There is nothing wrong with the premise of The Watch; if anything, it is a clever idea that should have effortlessly generated laughs and wacky situations. But, unfortunately, a good idea does not make a good script -and there is a hell of a lot wrong with this script. Attributed to Seth Rogen and Evan Goldberg (Superbad) this script has zero momentum and even less connective tissue. The scenes in The Watch are so dramatically independent that you could probably re-edit this film Momento-style and it wouldn’t make a lick of difference to the plot. This ramshackle approach is fine if you are shooting a comedy sketch show, but in narrative film it is crippling (and dead lazy). I imagine that Rogen has rarely heard the word ‘no’ in the last decade (seriously, how many chubby Jewish guys have their own superhero franchise?) and his work on this film shows a real lack of formal writing discipline – the ratio of character development vs dick jokes is staggeringly low – the only arcs these characters encounter are in their pants.
The lack of a propulsive plot wouldn’t be an issue if these guys had dynamic chemistry, but they don’t. In reality (and in Rogen and Goldberg’s script) there is not a single reason for these characters to hang out together: they have zero common interests (no one but Stiller’s Evan even wants to protect the community, for God’s sake). Granted, some of the cast’s comedic riffery is funny, but it is terribly hit and miss. It often feels like director Akiva Shaffer is being steamrolled by his talent – especially Vince Vaughn. Vaughn acts like an obnoxious dickhead in The Watch, and not in a good way.

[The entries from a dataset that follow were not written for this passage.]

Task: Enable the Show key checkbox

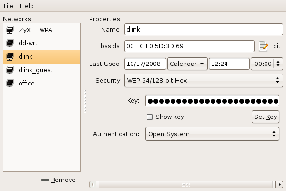Action: tap(150, 117)
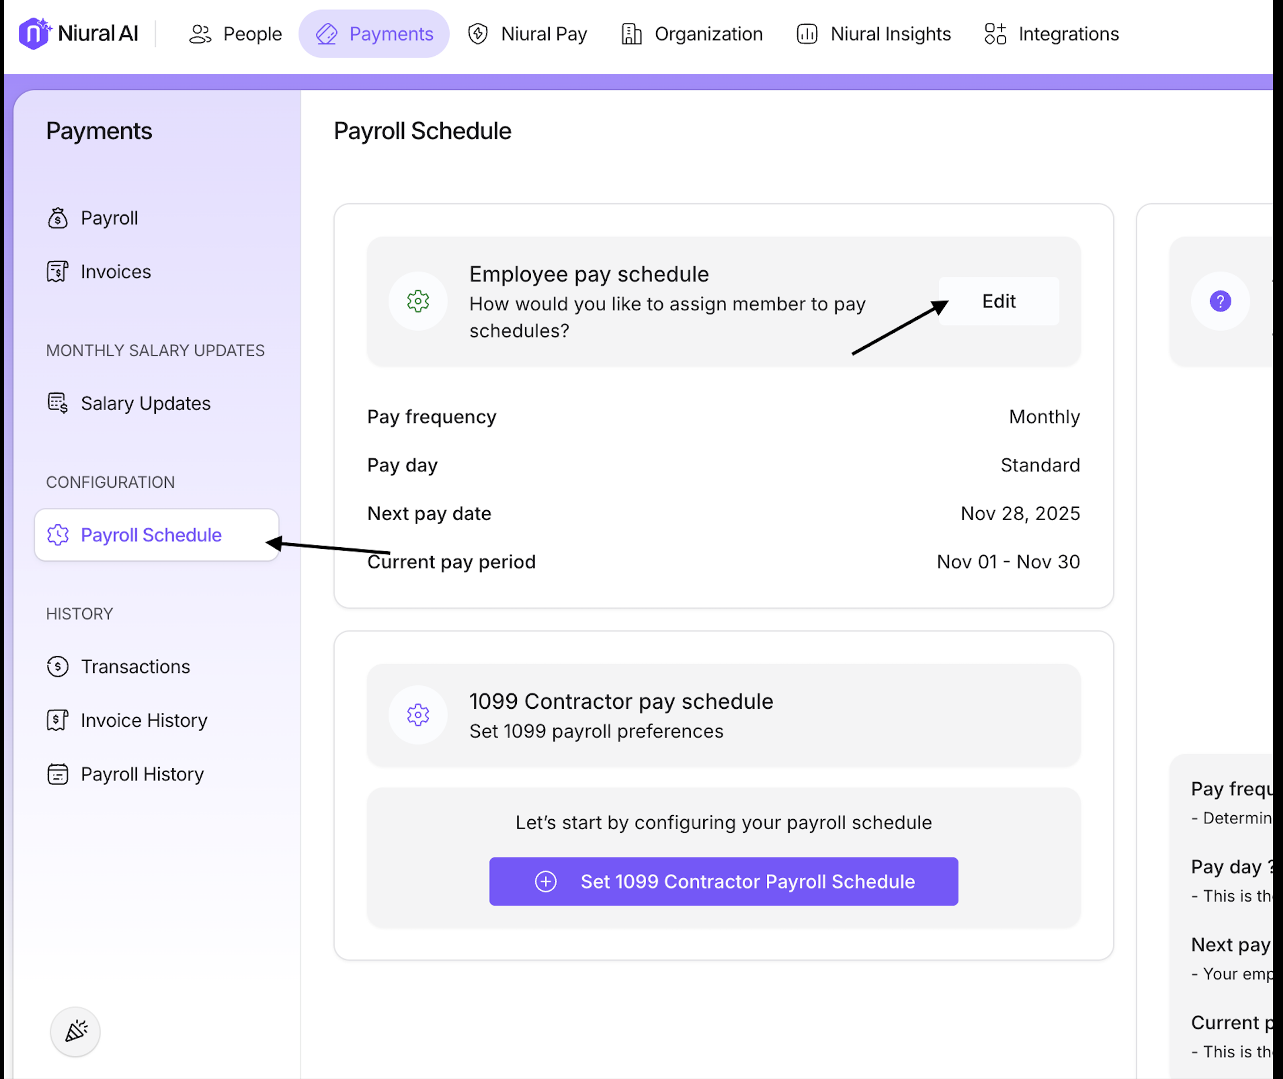Image resolution: width=1283 pixels, height=1079 pixels.
Task: Click the party popper celebration icon
Action: pyautogui.click(x=75, y=1031)
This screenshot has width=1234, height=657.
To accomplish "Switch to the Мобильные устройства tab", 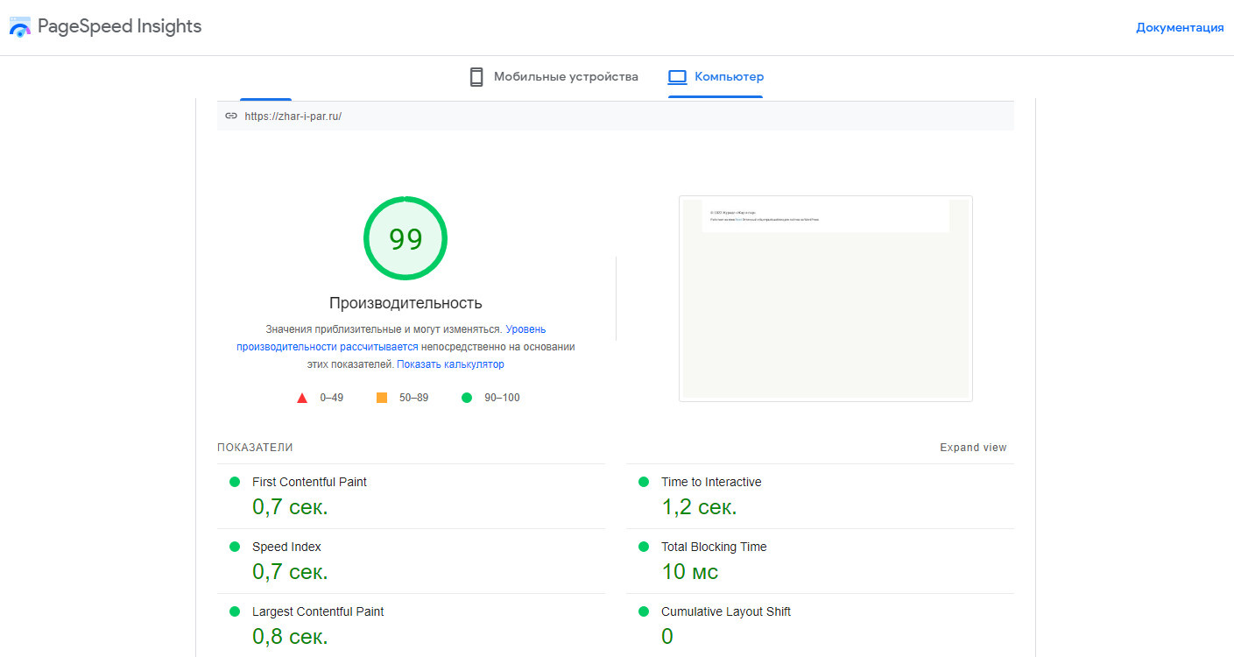I will click(565, 77).
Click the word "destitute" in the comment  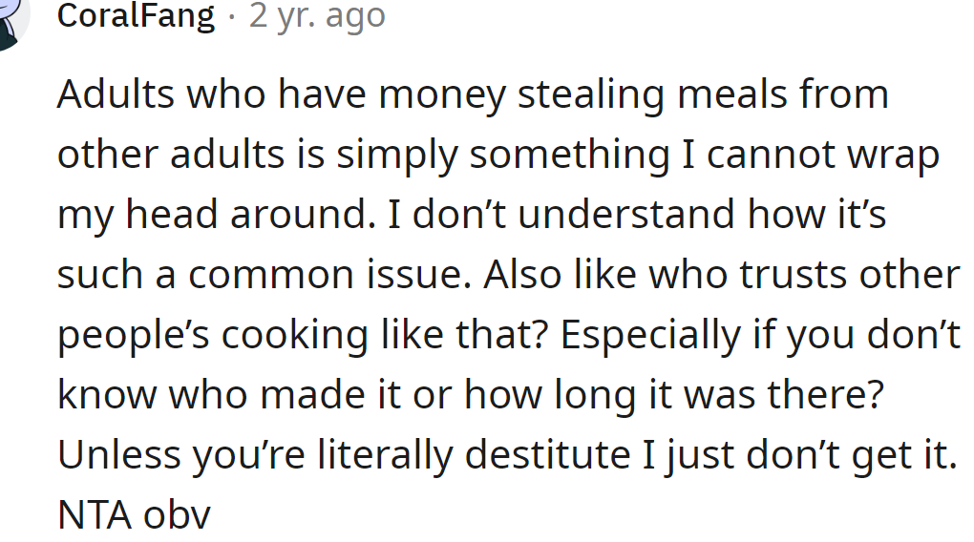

It would appear that Vaughn’s manic shtick is only as good the writing he is provided – what worked for him in Wedding Crashers does not work here; in fact, he almost ruins the film with his coke-fuelled bullshit. Ben Stiller’s performance is barely worth mentioning as he plays the same uptight, stick-in-the-mud that he has played in at least a dozen films before; he is not painful in The Watch, just completely ineffectual.

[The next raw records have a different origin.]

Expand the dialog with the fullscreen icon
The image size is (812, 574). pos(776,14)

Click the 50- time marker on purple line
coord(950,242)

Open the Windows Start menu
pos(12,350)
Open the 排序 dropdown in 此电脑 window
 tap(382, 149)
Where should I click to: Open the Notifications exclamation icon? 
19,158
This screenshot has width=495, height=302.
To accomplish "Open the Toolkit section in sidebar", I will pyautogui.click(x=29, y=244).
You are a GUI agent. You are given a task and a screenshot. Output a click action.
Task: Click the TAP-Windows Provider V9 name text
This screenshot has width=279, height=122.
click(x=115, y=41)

Brit Richard Ayoade generates quite a few laughs as the bizarrely polite Jamarcus. Ayoade sticks out like a sore thumb in this film, and not just because of his physical appearance: he has a dramatically different comedic style to his American counterparts and his casting is a gamble that pays off. I’ve been a vocal detractor of Jonah Hill before – I find him, like Vaughn, to be wildly inconsistent. But I must concede that he is the funniest thing in The Watch. Hill’s unhinged, deadpan Franklin gets the majority of the film’s funniest (and filthiest) lines e.g. ‘I bet that kid’s dick is so big, it dips in the bowl when he takes a shit’. Special mention should also be made of Billy Crudup. With his slick-back hair and twinkly eyes, he steals scenes as Evan’s cheery, sexually ambiguous neighbour.
Speaking of filth, The Watch’s R rating is problematically unbalanced. The film can hold its own in the raunch stakes, but its action is largely bloodless. Most effective horror-comedies use scares and gore to ramp up the tension and often, by association, the laughs, but director Shaffer never takes that route. Instead, the film often feels like a family comedy with drunken audio commentary.

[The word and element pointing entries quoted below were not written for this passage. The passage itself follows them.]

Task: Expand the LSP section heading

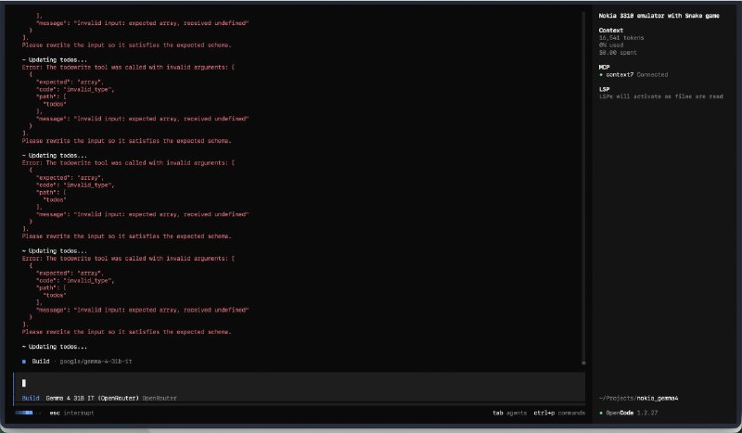Action: pos(606,88)
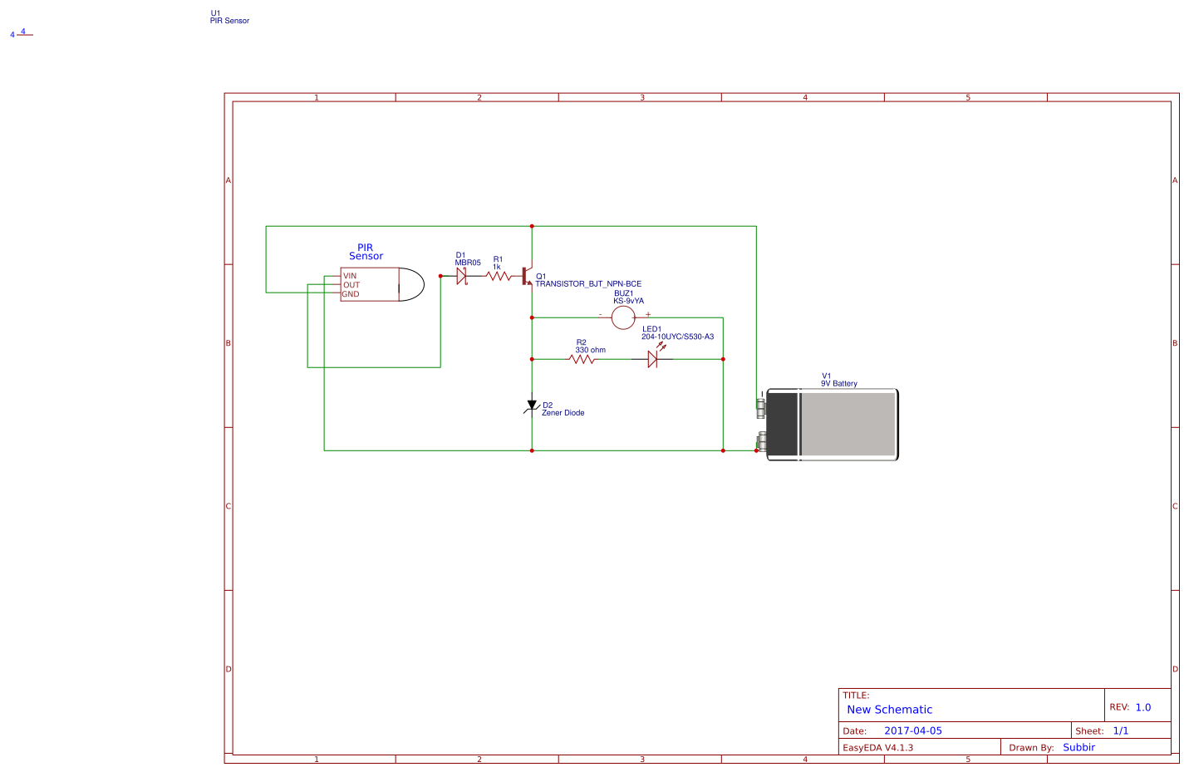The width and height of the screenshot is (1189, 772).
Task: Click the R2 330 ohm resistor symbol
Action: (x=587, y=359)
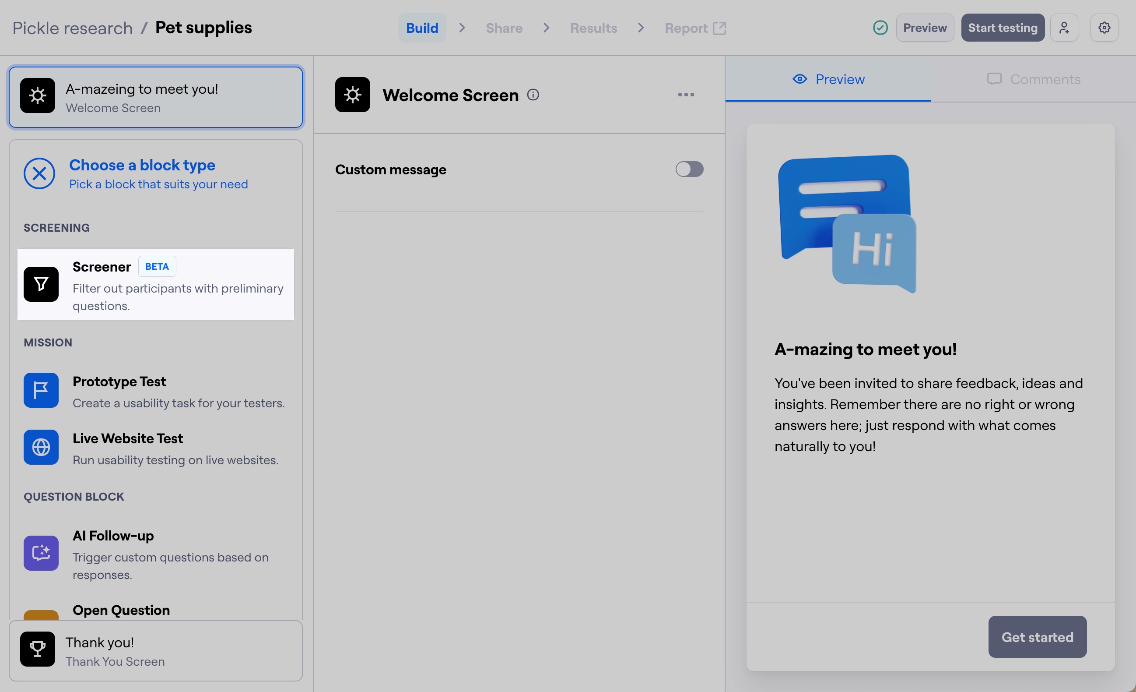Screen dimensions: 1136x692
Task: Select the Thank You Screen block
Action: pos(155,651)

I wish we were talking about this generation’s Ghostbusters, but in comparison, this film isn’t worthy of one of Slimer’s ectoplasmic shits. I must reiterate: this film is not a disaster, but it isn’t a wild night out either. To see an alien invasion horror-comedy that is ten times more effective (and cost ten times less) check out Joe Cornish’s Attack the Block. It rocks.